In this post I’m going to explain about what to do if you can’t get chin ups. Whether you’re a client or you are in the gym doing this yourself, you might not be able to do chin ups right off the bar.

Generally we put in chin-ups on our light pulling day, so we can’t add weight to the bar. We’re running novice linear progression (NLP) on our deadlift, which we can’t add three days a week because it’s getting too taxing. So what you do is you pull out that middle day, (generally if you’re running a Monday-Wednesday-Friday, you’re going to pull out that Wednesday) and then you’re going to supplement a light pulling whether it’s chin ups, cleans… You’re going to pull out that middle day, that Wednesday for instance, and you’re going to add some chin ups as a supplement. So chin ups are very good light pulling exercise. So we’re going to add in chin ups.

Now let’s say for whatever reason you’re either too weak or you’re overweight, you can’t do a full chin up. This is the progression Coach Rusty from Wichita Falls Athletic Club likes to use to get people to be able to do chin up. If you’re overweight, you’re going to have to lose weight. That’s the only way. If you’re a real heavy person doing chin ups is going to be real hard. But this method is for the people that are just a little too weak that aren’t used to that movement. Coach Rusty likes to run them on a progression on the lat machine.

The lat machine they have in Wichita Falls Athletic Club goes up in 10 lbs increments.

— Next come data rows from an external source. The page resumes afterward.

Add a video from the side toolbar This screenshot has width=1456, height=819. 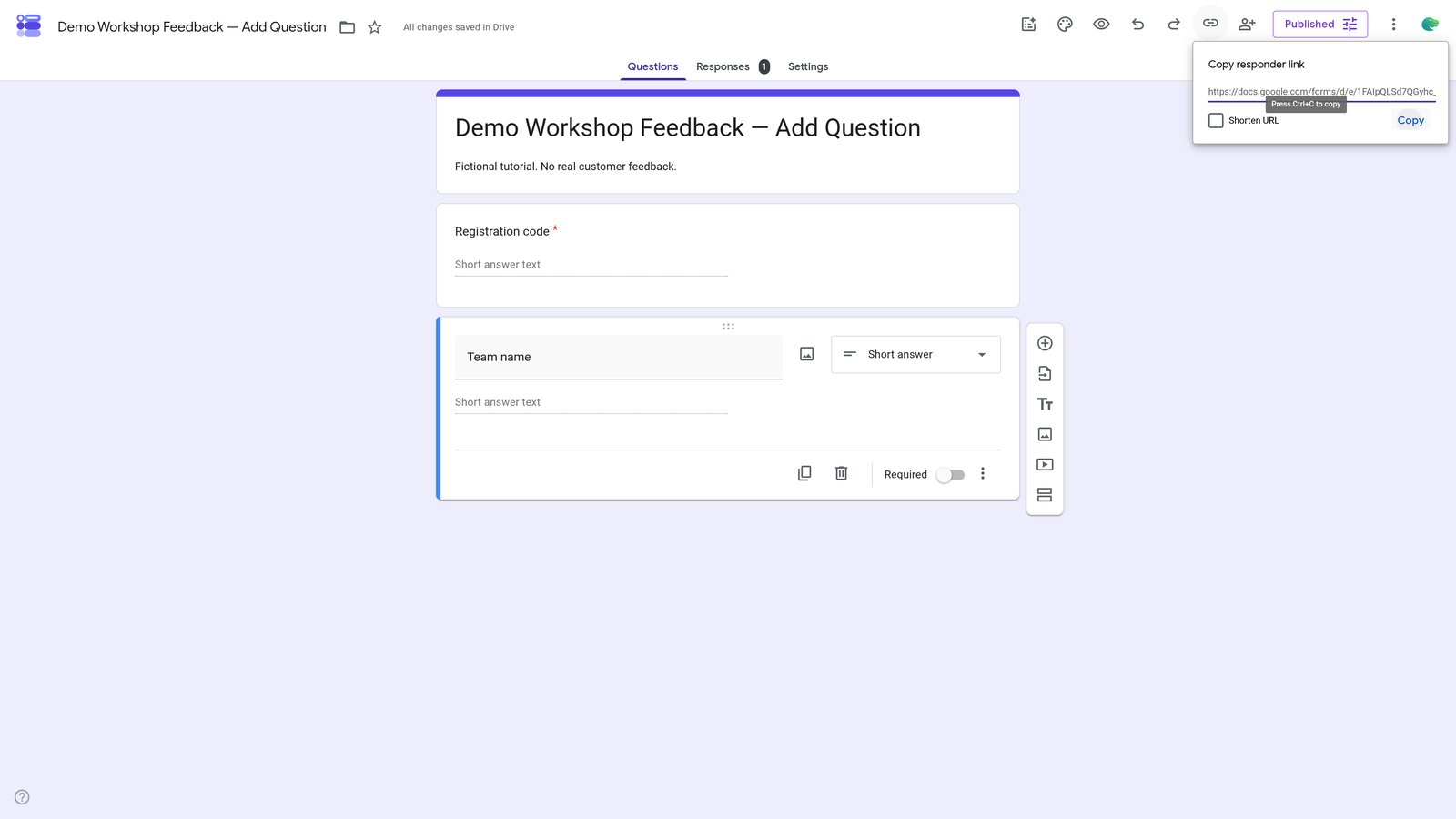click(1045, 465)
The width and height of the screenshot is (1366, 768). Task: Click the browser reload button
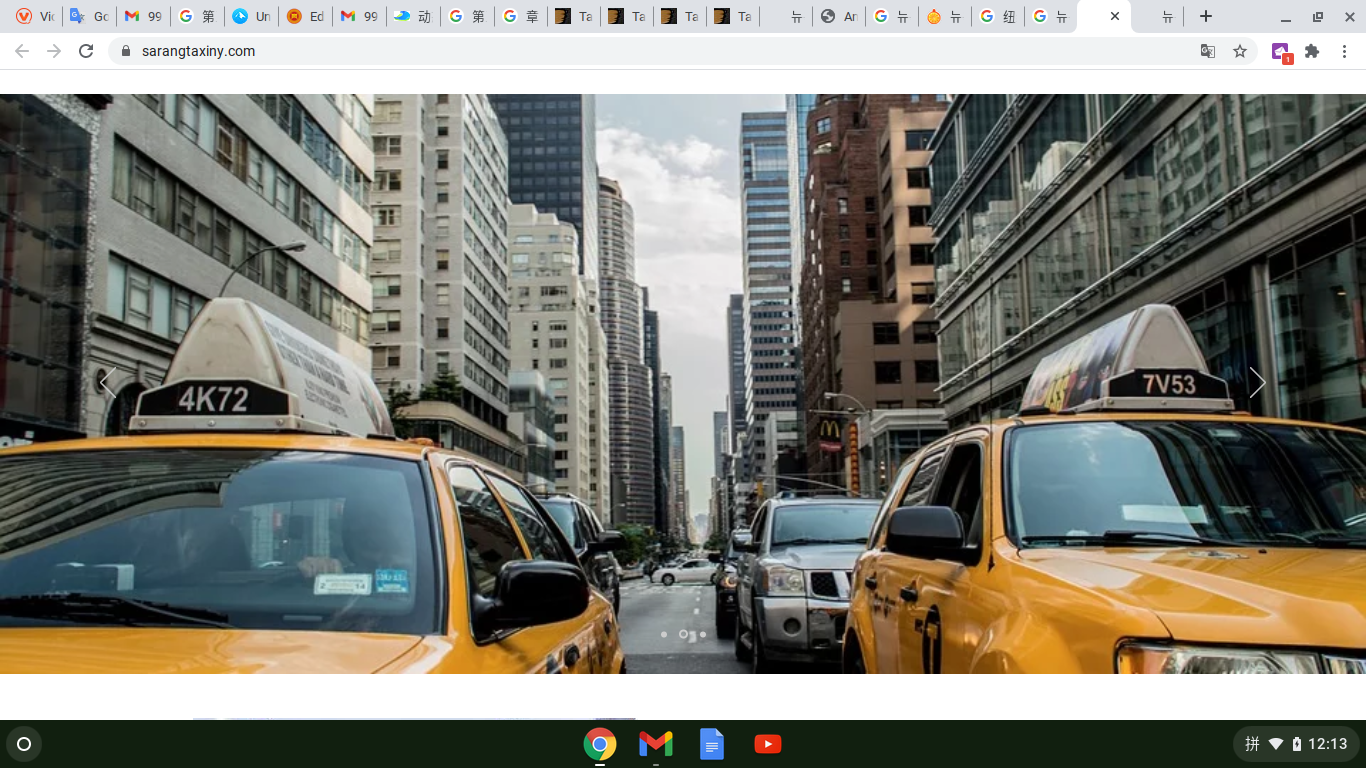pyautogui.click(x=86, y=51)
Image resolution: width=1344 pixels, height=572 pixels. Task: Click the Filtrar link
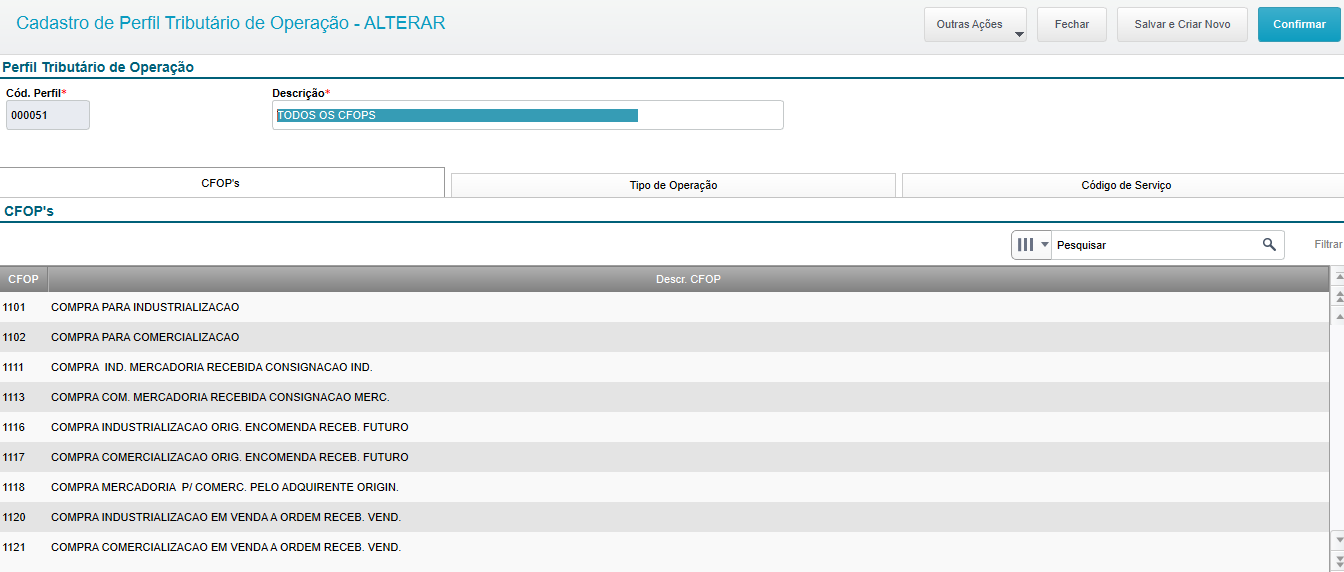(1328, 245)
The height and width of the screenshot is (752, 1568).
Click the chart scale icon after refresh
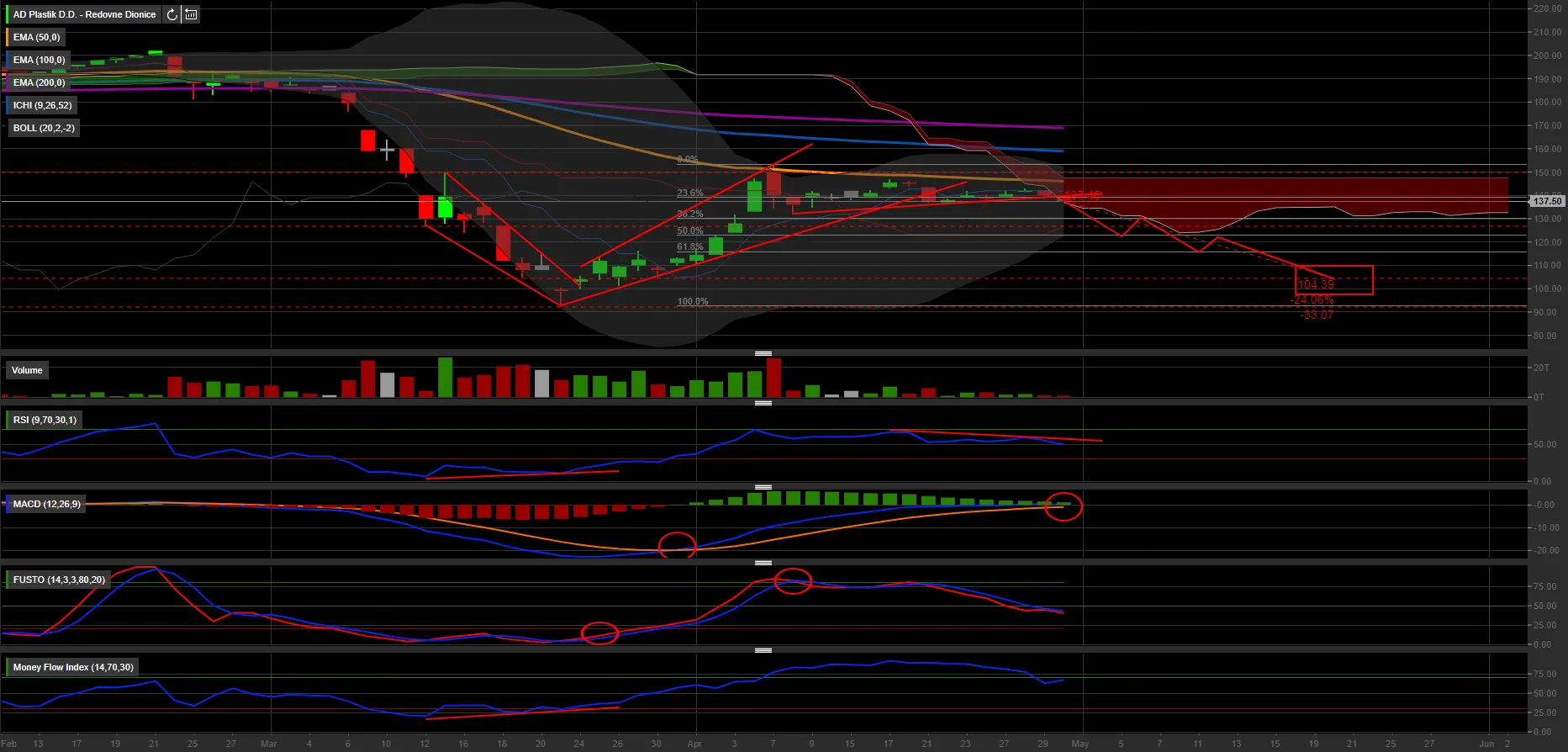pyautogui.click(x=192, y=14)
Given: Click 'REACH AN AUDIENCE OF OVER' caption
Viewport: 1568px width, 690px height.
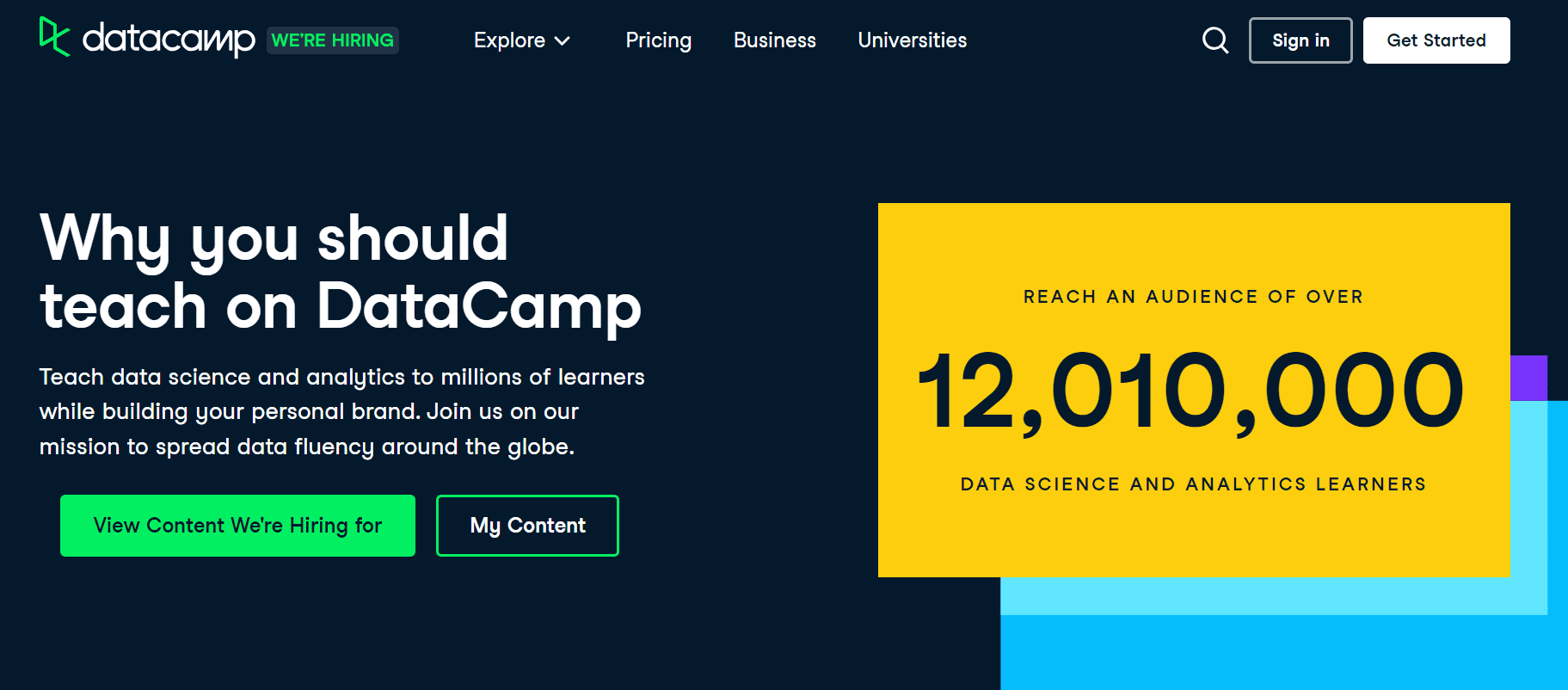Looking at the screenshot, I should click(x=1194, y=297).
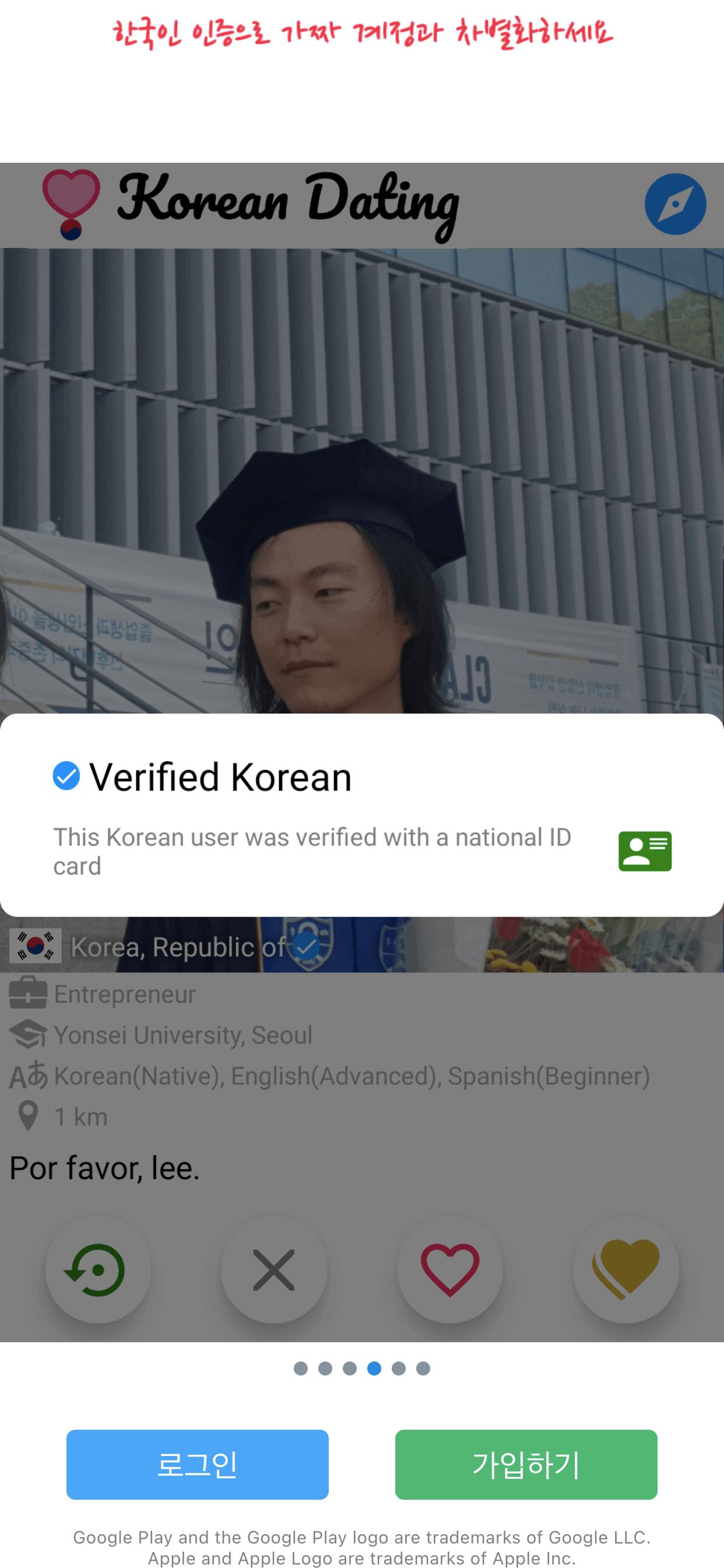Click the blue verified checkmark in popup
The image size is (724, 1568).
point(66,776)
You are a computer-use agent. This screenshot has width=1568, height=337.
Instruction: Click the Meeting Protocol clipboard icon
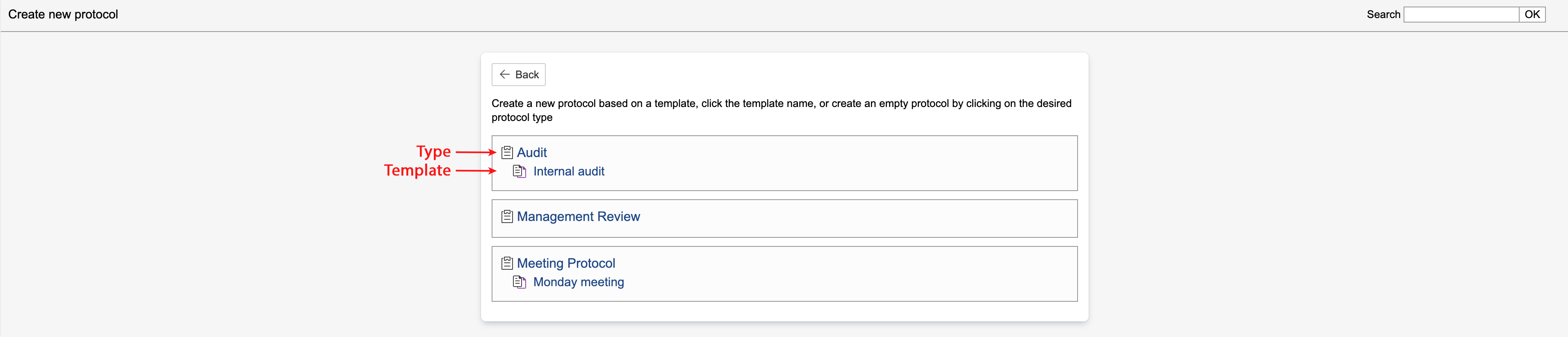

Some lat machines go up in 5 lb increments. If they do, you can typically run this cycle a little bit longer. But what we like to do is to find a weight that the client or whoever you´re training, you yourself… can do a full range of motion. That’s fully extended arms all the way to the chest that they can do for a 3 x 5. And you don’t want it to be too challenging at first. You want to make them work but you don’t want them to be grinding on the first day. And then, that next week we go up 10 lb, and the next week we go up 10 lb. So we’re doing 3 x fives just like a normal linear progression: 10 lb, 10 lb, 10 lbs…

Once that last rep starts getting grindy, or their technique starts changing, or they start heaving the bar… whatever it is, then we prefer to add a rep instead of adding weight. So, let’s say the sticking point is 80 lb. Instead of doing a 3 x 5 at 80 lb, we’re going to do a 3 x 6 at 80 lb, a 3 x 7 at 80 lb, a 3 x 8 at 80 lb… Generally, once they can do 3 sets of 8, we can go ahead and add the weight and drop it back down to a 3 x 5. So now we are doing a 3 x 5 at 90 lb, 3 x 6 at 90 lb, 3 x 7 at 90 lb, 3 x 8 at 90 lb, and then we can go up to 100 lbs and reset the rep scheme.

Run this as long as you can. Once this starts tapping out at the very least, the client or yourself should be able to control your weight on the bar. Once that happens, there’s an entire different progression that Rusty likes to use. If they still can’t get that first chin up but they can control their weight, there’s different things that we can do to get them to do that full chin up. So we would go ahead and run this progression.

Remember, we’re doing full range of motion chin ups. That’s all the way to straight arms, touch the chest, and back to straight arms. Because that’s the same range of motion you’re going to be using on the chin up bar.

Whenever you are strong enough to control your bodyweight on the chin up bar, you need to start practicing your chin ups even if you can’t do a chin up. There’s a couple ways to do that.

  • One way is by the negative. If you’re by yourself, if you don’t have anyany help, get a box, put it underneath you, get it to where you can reach up and grab the bar. You’re going to jump up, touch your chest to the bar and you’re going to hold yourself that in that position. You’re going to squeeze in that top position and then you’re slowly going to lower yourself. Very slowly. Keep the same consistent speed until you get to full extended arms and you’re going to jump again, touch your chest, squeeze and slowly lower yourself again. We would start off with like a 3 x 3, and then a 3 x 4 and 3 x 5. You do these and if you need to add in some lat pulls, and you’re going to be doing chin ups of no time again as long as your body weight is under control. It’s going to be hard to do this if you are overweight.
  • Another method that Rusty prefer and this is because he´s a coach and he can assist people with this. He uses this with the kids a lot because kids can normally get their chin ups pretty quick. They don’t have to spend a lot of time on this or do negatives. It’s just an assisted chin up. To do an assisted chin up you’re going to go into the bottom of the chin up. Someone’s going to take their hand and put it right in the middle of your back, and just basically just help you get to the top. And then they’re going to let go, let you control yourself down and then get you back up to the top. This is the best way to get people to start their chin ups after they are strong enough to control their bodyweight. Again, everybody doesn’t have somebody to help them out, so you might have to just do negatives. But if you do, this method is going to be the best way to do it. If you do these and you keep practicing, you’ll end up getting your chin pretty quick.